## Data provided
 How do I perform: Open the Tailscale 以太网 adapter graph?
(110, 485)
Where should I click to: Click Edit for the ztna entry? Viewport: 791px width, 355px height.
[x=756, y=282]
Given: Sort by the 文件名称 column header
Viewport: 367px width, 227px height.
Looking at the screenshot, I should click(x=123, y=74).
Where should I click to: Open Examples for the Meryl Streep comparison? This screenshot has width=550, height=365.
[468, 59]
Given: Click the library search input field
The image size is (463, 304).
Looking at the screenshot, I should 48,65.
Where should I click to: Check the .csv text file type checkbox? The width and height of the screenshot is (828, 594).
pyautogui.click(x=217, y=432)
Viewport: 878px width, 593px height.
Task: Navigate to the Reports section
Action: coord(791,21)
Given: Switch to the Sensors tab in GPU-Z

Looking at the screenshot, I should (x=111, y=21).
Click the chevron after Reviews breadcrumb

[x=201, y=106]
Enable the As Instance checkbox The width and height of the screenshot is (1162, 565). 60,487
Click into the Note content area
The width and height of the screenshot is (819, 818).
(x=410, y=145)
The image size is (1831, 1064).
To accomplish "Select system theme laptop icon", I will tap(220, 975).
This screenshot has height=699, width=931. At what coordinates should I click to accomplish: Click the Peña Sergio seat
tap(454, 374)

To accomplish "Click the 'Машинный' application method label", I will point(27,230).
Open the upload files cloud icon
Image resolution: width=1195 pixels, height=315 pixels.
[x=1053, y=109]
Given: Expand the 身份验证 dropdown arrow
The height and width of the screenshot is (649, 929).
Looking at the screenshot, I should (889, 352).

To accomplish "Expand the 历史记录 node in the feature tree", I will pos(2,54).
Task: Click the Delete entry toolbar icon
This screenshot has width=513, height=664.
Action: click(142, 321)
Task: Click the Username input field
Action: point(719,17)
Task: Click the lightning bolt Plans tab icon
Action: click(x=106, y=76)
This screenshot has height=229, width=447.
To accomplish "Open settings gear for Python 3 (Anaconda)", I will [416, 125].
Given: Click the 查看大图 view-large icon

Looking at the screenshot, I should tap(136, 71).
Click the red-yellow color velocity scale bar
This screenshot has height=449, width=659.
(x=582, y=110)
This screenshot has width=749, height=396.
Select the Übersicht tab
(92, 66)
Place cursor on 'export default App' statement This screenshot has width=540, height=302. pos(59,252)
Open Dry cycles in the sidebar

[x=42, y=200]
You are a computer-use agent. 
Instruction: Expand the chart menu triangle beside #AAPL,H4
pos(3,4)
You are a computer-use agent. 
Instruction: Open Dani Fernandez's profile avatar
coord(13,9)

## What needs to be done
Whatever the material above holds, copy it over exactly, line by line.

## Answer for this exercise
 How do I perform: Open the Tailscale 以太网 adapter graph?
(110, 485)
Where should I click to: Click Edit for the ztna entry? Viewport: 791px width, 355px height.
[x=756, y=282]
Given: Sort by the 文件名称 column header
Viewport: 367px width, 227px height.
Looking at the screenshot, I should click(x=123, y=74).
Where should I click to: Open Examples for the Meryl Streep comparison? This screenshot has width=550, height=365.
[468, 59]
Given: Click the library search input field
The image size is (463, 304).
Looking at the screenshot, I should 48,65.
Where should I click to: Check the .csv text file type checkbox? The width and height of the screenshot is (828, 594).
pyautogui.click(x=217, y=432)
Viewport: 878px width, 593px height.
Task: Navigate to the Reports section
Action: coord(791,21)
Given: Switch to the Sensors tab in GPU-Z

Looking at the screenshot, I should (x=111, y=21).
Click the chevron after Reviews breadcrumb

[x=201, y=106]
Enable the As Instance checkbox The width and height of the screenshot is (1162, 565). 60,487
Click into the Note content area
The width and height of the screenshot is (819, 818).
(x=410, y=145)
The image size is (1831, 1064).
To accomplish "Select system theme laptop icon", I will tap(220, 975).
This screenshot has height=699, width=931. At what coordinates should I click to accomplish: Click the Peña Sergio seat
tap(454, 374)

To accomplish "Click the 'Машинный' application method label", I will point(27,230).
Open the upload files cloud icon
Image resolution: width=1195 pixels, height=315 pixels.
[x=1053, y=109]
Given: Expand the 身份验证 dropdown arrow
The height and width of the screenshot is (649, 929).
Looking at the screenshot, I should (889, 352).

To accomplish "Expand the 历史记录 node in the feature tree", I will pos(2,54).
Task: Click the Delete entry toolbar icon
This screenshot has width=513, height=664.
Action: click(142, 321)
Task: Click the Username input field
Action: point(719,17)
Task: Click the lightning bolt Plans tab icon
Action: click(x=106, y=76)
This screenshot has height=229, width=447.
To accomplish "Open settings gear for Python 3 (Anaconda)", I will [416, 125].
Given: Click the 查看大图 view-large icon

Looking at the screenshot, I should tap(136, 71).
Click the red-yellow color velocity scale bar
This screenshot has height=449, width=659.
(x=582, y=110)
This screenshot has width=749, height=396.
Select the Übersicht tab
(92, 66)
Place cursor on 'export default App' statement This screenshot has width=540, height=302. pos(59,252)
Open Dry cycles in the sidebar

[x=42, y=200]
You are a computer-use agent. 
Instruction: Expand the chart menu triangle beside #AAPL,H4
pos(3,4)
You are a computer-use agent. 
Instruction: Open Dani Fernandez's profile avatar
coord(13,9)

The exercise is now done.